Print the part of the application health page starting with "1. Data providers" and going on through "host an application.", word for word.

SELECTED TEXT:
--- begin ---

This wiki is locked. Future workgroup activity and specification development must take place at our new wiki. For more information, see this blog post about the new governance model and this post about changes to the website.

Application Health Summary

Business Goal

Reduce Mean Time to Root Cause a performance problem with an application middleware resource.

Technical Goals

  1. Data providers will update, in real time, the health and performance of an application's middleware resource components.
  2. A central registry will contain a reconciled and current view of the application components. The middleware resources that support the application are reconciled across multiple data providers.
  3. The consumers of the application's health are able to dynamically determine the health of the components. Any time a user hovers over the icon representing the middleware resource, an OSLC client will dynamically determine the current providers and federate their data about the resource into a UI preview.

Preconditions

Postconditions

Steps

  1. An existing resource (e.g. web application server) is used to host an application.
  2. An application health consumer queries for monitoring information about the resource.
  3. The application health provider responds with a set of Best Practices metrics that summarize the health of the web application server and its applications.
  4. The end user visualizes the current health of the application server and its applications through the UI preview and uses that information to determine if the performance problem is a trend or an anomoly.
  5. Based on their determination, the user opens a ticket, launches into a deep-dive monitoring tool, or runs some automation to quickly resolve a known issue.

Examples

UI Preview Shows Implication(s)
From the UI preview, the app owner can see that the number of users connecting to a component and doing work is trending up This might point to a capacity problem under peak usage or point to a tuning problem during normal usage of the application.
The number of outstanding connections between components is trending up over time This points to a connection leak in the application. The app owner should open a defect against the app.
The heap usage of a software server is trending up over time This points to a memory leak. The app owner should open a defect against the app.

--- end ---

[Text and item location entries]
--- begin ---

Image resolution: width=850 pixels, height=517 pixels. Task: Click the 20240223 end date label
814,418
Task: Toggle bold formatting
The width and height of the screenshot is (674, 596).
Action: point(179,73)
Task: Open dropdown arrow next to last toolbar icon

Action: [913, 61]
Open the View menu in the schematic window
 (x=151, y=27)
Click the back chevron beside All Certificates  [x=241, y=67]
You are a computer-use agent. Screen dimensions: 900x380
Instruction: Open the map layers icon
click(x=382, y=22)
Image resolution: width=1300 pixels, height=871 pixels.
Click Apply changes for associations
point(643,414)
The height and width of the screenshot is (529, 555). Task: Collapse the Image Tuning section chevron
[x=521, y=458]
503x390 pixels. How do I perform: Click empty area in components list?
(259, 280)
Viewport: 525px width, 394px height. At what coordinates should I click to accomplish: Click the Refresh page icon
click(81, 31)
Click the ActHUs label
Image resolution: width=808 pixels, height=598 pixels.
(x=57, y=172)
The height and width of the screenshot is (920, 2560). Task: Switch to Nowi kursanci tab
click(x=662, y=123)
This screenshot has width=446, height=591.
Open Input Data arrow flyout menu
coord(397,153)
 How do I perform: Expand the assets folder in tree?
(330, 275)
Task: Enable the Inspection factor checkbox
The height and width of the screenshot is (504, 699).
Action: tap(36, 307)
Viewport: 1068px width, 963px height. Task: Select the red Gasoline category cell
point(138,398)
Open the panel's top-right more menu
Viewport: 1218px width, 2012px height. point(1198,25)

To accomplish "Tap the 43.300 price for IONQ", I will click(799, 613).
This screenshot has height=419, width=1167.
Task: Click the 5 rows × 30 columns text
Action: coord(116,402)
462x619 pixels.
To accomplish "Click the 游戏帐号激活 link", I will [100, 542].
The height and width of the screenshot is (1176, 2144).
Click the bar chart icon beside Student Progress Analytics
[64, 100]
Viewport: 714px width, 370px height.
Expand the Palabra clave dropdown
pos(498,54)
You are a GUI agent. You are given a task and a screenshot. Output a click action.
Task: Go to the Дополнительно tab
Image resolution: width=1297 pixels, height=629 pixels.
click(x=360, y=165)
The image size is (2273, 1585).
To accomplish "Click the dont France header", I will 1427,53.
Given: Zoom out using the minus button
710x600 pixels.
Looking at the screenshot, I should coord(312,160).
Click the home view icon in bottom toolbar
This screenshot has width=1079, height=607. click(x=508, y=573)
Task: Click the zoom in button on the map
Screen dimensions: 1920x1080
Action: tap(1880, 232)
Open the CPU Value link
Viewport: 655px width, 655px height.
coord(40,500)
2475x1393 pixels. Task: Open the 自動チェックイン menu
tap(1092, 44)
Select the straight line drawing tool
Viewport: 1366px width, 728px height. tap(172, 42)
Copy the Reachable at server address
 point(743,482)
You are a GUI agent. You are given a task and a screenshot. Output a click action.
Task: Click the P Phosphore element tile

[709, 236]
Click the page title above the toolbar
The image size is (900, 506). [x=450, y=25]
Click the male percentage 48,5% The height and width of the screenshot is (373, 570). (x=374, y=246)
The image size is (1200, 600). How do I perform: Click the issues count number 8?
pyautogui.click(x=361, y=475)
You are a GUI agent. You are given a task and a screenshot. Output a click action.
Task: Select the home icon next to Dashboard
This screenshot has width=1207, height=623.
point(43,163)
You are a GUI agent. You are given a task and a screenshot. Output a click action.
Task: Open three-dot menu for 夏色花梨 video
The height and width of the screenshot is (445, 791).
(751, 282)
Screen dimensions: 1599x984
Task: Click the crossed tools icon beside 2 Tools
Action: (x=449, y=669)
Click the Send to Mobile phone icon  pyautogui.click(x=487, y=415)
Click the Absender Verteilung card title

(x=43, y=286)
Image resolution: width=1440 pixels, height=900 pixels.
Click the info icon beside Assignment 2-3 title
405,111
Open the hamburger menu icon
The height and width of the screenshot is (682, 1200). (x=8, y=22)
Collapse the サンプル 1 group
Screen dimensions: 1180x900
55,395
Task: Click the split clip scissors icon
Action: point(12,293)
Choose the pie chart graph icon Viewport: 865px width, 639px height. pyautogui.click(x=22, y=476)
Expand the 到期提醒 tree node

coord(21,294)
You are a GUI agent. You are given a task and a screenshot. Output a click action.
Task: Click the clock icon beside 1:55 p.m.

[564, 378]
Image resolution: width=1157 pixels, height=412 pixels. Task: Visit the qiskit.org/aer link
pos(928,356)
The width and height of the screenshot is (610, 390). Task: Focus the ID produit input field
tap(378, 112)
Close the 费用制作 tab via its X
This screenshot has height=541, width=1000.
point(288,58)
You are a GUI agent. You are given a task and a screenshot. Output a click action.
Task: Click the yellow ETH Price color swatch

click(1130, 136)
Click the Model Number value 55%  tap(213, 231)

--- end ---

WORKED ANSWER:
1. Data providers will update, in real time, the health and performance of an application's middleware resource components.
  2. A central registry will contain a reconciled and current view of the application components. The middleware resources that support the application are reconciled across multiple data providers.
  3. The consumers of the application's health are able to dynamically determine the health of the components. Any time a user hovers over the icon representing the middleware resource, an OSLC client will dynamically determine the current providers and federate their data about the resource into a UI preview.

Preconditions

Postconditions

Steps

  1. An existing resource (e.g. web application server) is used to host an application.